Even the most creative people sometimes lose sight of what it means to be creative, just for the heck of it. Work and other responsibilities pull us away from our creative impulses!
Sure, creative professionals might be doing something “creative” (if they’re lucky) at their jobs: designing book jackets for a publishing house or writing copy for ad campaigns. But I believe that true creativity is born from an insatiable need for self-expression.
Have you ever thought about something creative that you might like to do? That you would do if you had more time? Would you cook an improvised meal? Would you knit a warm-weather accessory? Would you draw a graphic novel?
If I had infinite amounts of leisure time, I would learn to play the guitar (a task which I have started and stopped numerous times), make jewelry, learn to sew, and write poetry.
However, many of these tasks require more than the time it takes to actually do them. These creative pursuits demand a meditative frame of mind, which sometimes takes hours to achieve. Think about it: would you be able to shift from a high-stress work assignment to writing a poem for fun without a break in between both tasks? I would be pretty impressed if you could.
For those of you that have trouble being creative, I have the perfect solution. My four-year-old cousin taught me that all anyone needs to rekindle creative spirit is to spend time with a child. Even better? Teach them a skill that will allow them to be creative, and you will find your immediately spark your own creativity.
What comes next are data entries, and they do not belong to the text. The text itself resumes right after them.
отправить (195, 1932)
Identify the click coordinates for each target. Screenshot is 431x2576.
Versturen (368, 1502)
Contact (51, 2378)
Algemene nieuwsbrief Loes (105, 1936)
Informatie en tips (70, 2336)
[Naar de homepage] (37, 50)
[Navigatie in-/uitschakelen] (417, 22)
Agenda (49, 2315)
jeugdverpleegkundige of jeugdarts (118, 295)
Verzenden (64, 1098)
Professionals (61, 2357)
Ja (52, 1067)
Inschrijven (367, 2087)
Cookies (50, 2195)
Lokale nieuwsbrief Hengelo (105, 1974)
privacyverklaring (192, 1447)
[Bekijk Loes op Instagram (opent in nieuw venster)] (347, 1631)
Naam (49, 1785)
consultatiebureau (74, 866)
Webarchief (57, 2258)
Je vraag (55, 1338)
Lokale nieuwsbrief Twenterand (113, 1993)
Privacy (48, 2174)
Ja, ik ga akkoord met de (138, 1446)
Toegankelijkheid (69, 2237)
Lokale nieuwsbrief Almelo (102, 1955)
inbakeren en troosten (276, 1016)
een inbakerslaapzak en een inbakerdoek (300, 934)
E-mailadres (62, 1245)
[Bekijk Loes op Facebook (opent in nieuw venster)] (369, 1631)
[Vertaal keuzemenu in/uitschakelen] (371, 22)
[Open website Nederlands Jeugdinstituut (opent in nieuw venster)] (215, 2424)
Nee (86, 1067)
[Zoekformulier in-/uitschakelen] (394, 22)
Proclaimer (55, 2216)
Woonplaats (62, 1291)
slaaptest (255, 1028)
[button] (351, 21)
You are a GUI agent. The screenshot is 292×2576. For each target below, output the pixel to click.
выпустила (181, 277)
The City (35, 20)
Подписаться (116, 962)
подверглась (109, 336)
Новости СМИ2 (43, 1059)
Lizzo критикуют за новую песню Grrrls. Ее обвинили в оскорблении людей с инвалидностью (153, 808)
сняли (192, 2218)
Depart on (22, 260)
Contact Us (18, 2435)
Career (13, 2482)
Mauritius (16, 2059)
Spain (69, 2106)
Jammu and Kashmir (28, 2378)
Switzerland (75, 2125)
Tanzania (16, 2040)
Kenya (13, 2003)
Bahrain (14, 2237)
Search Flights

When I was in college, I used to make beaded jewelry for myself. I even took classes at the Gem Cutters Guild of Baltimore. Putting together different color beads was a great break from the stresses (yes, stresses!) of college life. However, I hadn’t touched my bead box for at least two years when I suggested necklace-making to distract my cousin.
Teaching her required me to be creative because I had to explain the process in such a way that she would understand it. Helping her make the necklace required me to be creative because I had to direct her without getting in the way of her own creative process. Allowing a stuffed animal audience required my creativity because I had to accept that a pink unicorn was judging our performance.
So how was this activity my insatiable need for self-expression? Well, I really wanted to bead; I saw her as the perfect opportunity to fulfill my desire to do so. Most of the time I do want to be creative but have trouble accepting my desire; shouldn’t I be doing something more productive?
(Photo by net efekt)
I think this is a major problem in society today. People are starting to lack creativity and just drone around like zombies.
I think your post should be mandatory for all parents to encourage their children to “think” more.
I agree with Becky. Most of my favorite childhood memories aren’t of playing video games or watching TV. They are memories of playing with my friends and using our imagination to escape into other worlds.
I believe being creative IS being productive. Start beading again and throw a store section on this site. I’ll buy something for my wife 🙂
The key to being creative is not to “grow up.” Go into the living room and build a fort!